PV in historic dwellings: The potential to reduce domestic CO2 emissions

• Is it worth altering the built historic environment to mitigating climate change?.
• We examine potential for roof mounted PV by taking a case study approach.
• Results show that an average of 56% of electricity from PV is used within the dwelling.
• This reduces CO2 emissions by an average of 19%. If energy use is synchronised with PV, further 23% savings in CO2 are possible.

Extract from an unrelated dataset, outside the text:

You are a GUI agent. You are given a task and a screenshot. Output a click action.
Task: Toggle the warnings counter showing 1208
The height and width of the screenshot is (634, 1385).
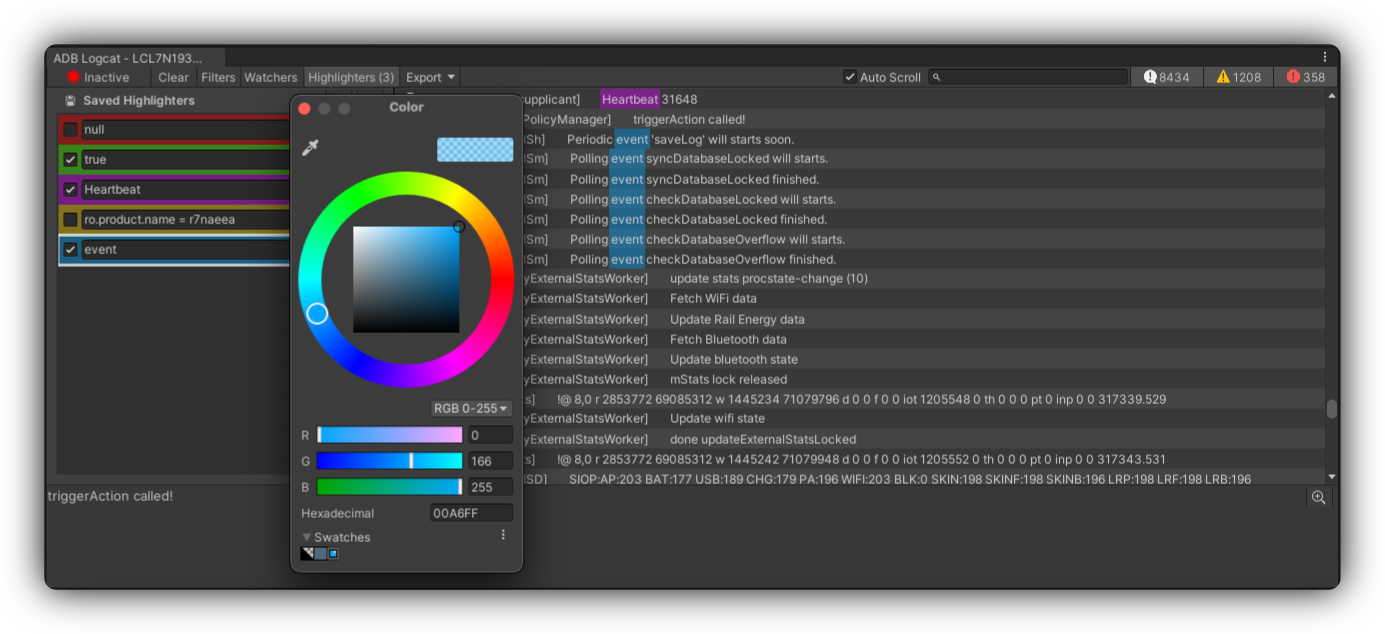(1238, 77)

Historic (i.e. pre-1919) dwellings in the EU account for around 14% of the total stock (21% in the UK) and must therefore contribute significantly to any long-term energy reduction or carbon saving goal. However, the principle of minimal intervention advocated by heritage conservationists is at odds with the fabric-first approach that energy conservationists propound. It is clear, therefore, that a different approach is needed to ensure significant savings are still delivered by the historic stock whilst balancing the need to maintain our built heritage.In this paper, we raise the question of whether the price of altering the built historic environment is worth the contribution such measures could make to meet the overarching and serious challenge of climate change. We focus the work on the potential for roof mounted Photo Voltaic (PV) installations, by taking a case study approach. The research examines 5 case studies in and around the UNESCO World Heritage city of Bath in the South West of the UK. The generation pattern of the PV systems is compared to electricity demand in the dwelling to assess the potential for maximising the use of PV electricity and minimising domestic CO2 emissions.Results indicate that in ordinary energy use patterns, without additional demand management, an average of 56% of electricity generated from a roof mounted PV system is used within the dwelling, reducing CO2 emissions by an average of 19%. In contrast, typical actual savings from changes to the building fabric, which are difficult to implement and often not realised in practice, are around 9%. Results\ also show that where energy use patterns are arranged to synchronise with PV electricity generation, reductions of up to 23% can be made in CO2 emissions arising from delivered electricity use.